I protagonisti della vicenda sono, infatti, due detective dell'antidroga: James "Sonny" Crockett e Ricardo "Rico" Tubbs. Uno bianco, l'altro di colore, razionale, metodico, dotato di un aplomb certamente sconosciuto nei polizieschi dell'epoca il secondo, un po' più tradizionalmente sfrontato e istintivo l'altro. I due sfoggiano abiti griffati, contribuendo anche al successo americano di stilisti italiani quali Armani e Versace (e a quello italiano di Hugo Boss e Calvin Klein, per esempio), si muovono su auto più che appariscenti, principalmente Ferrari, e sembrano due giovanotti perdigiorno che fanno la bella vita. Una copertura ideale per indagare nel mondo apparentemente dorato che ruota intorno al traffico di droga, dove il giro di denaro è tale da far perdere la testa a chiunque. La serie non è comunque soltanto una passerella per stilisti, cantanti, che oltre ad apparire come guest star ben volentieri prestano le loro hit del momento come colonna della serie, bellezze mozzafiato ed auto di lusso. Le trame, apparentemente alleggerite da questo contorno, sono in realtà dure e, nella maggior parte dei casi, realistiche.

Le morti si susseguono fin dai primi episodi, culminando con l'uccisione della moglie di Crocket al termine della stagione del 1987.
Per interpretare i due protagonisti furono scelti due attori allora poco noti al grande pubblico; Don Johnson e Philip Michael Thomas, che ben si calano nelle parti rispettivamente di Crockett e Tubbs, incarnandone vizi e virtù. A loro si affiancarono come coprotagonisti artisti del calibro di Edward James Olmos (reduce dal successo di Blade Runner di Ridley Scott), Michael Talbott e Olivia Brown. Non mancano, come detto, le rockstar: artisti quali Frank Zappa, Little Richard, Gene Simmons e Sheena Easton appaiono ben volentieri nella serie, così come personaggi del mondo dello sport, e gli attori Bruce Willis, Liam Neeson, Elena Bonham Carter e la più volte moglie di Don Johnson, Melaine Griffith, altra icona pop degli anni '80, per citarne solo alcuni, fanno la loro comparsa in numerosi episodi, contribuendo ad aumentare il successo della serie. Successo che negli anni sarà premiato con due Golden Globes e due Emmy Awards, mentre l'album della serie sarà il primo a raggiungere la testa della prestigiosa classifica di Billboard dopo quello storico di Peter Gunn, venendo premiato anche in Italia dal sondaggio dell'Accademia dei Telefilm, promosso in occasione dei 50 anni della televisione italiana, come "miglior colonna sonora di sempre".
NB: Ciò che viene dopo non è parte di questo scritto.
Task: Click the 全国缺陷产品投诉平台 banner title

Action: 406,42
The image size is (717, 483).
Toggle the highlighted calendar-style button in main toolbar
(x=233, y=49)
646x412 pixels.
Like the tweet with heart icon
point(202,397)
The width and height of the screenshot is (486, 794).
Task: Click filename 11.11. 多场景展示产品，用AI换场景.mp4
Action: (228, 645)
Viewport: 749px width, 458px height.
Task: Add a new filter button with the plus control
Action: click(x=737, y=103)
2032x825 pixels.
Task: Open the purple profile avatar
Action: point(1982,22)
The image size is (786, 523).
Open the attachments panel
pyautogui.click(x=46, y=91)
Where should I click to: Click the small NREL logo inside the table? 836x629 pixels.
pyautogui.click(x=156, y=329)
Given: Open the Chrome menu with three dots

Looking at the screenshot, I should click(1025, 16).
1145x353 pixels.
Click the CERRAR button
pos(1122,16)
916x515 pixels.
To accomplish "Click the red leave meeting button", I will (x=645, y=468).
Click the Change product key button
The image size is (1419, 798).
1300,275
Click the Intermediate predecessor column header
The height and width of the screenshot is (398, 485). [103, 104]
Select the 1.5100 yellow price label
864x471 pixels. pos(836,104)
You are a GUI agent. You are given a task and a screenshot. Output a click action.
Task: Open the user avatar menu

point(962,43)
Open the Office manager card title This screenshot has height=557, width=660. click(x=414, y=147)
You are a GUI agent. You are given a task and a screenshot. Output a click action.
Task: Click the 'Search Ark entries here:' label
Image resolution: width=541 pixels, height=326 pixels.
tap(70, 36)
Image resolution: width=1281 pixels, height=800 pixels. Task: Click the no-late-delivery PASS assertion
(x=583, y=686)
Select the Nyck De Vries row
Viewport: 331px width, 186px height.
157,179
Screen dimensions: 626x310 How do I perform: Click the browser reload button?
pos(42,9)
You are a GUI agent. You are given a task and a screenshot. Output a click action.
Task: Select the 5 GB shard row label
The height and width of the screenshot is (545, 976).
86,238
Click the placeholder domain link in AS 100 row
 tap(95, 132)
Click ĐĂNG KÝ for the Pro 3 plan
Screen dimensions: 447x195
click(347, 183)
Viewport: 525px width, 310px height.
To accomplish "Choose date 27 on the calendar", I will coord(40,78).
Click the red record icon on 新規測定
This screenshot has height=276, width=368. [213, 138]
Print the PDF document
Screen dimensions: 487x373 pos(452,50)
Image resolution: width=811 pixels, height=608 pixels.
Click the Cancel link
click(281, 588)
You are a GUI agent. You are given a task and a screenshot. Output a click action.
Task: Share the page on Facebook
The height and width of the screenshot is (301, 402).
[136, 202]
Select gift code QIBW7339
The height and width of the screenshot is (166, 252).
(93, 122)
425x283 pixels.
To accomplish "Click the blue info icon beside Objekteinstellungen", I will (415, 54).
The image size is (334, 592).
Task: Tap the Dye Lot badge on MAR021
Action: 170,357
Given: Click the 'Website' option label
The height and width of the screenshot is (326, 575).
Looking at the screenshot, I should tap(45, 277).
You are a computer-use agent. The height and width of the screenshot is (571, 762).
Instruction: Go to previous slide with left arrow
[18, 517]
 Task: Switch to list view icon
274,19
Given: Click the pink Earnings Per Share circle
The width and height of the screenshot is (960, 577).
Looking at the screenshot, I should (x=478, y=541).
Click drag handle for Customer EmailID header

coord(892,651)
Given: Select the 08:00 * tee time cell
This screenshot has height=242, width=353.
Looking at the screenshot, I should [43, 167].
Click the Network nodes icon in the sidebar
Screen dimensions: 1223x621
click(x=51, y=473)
Conclusasi dopo 111 episodi, la serie è stata più volte replicata, anche sulle reti italiane, mantenendo un discreto ascolto, anche se forse, con gli occhi di oggi, l'aura patinata degli anni '80 sembra essere un po' sbiadita, così come sembrano essere i suoi protagonisti; mentre Don Johnson dagli anni '90 ha vivacchiato alle spalle del suo tormentato rapporto con Melanie Griffith, recitando parti secondarie in film anche di buon livello, l'ultimo dei quali è Le Valigie di Tulse Luper di Peter Greenaway, del 2003, Philip Michael Thomas si ritrova a lavorare al fianco di Bud Spencer in mediocri produzioni televisive italiane, fino a scomparire del tutto dagli schermi. Forse è per tutto questo che Michael Mann, da anni ormai affermatosi anche come regista, basti pensare a Manhunter; Insider - Dietro la Verità e soprattutto Collateral, ha deciso di riprendere i personaggi di Crockett e Tubbs e trasportarli sul grande schermo a poco più di 20 anni dal loro esordio televisivo. Con i volti di Colin Farrell e Jamie Foxx, Sonny e Rico stanno per tornare a combattere il crimine per le strade di Miami. Bentornati, Miami Vice.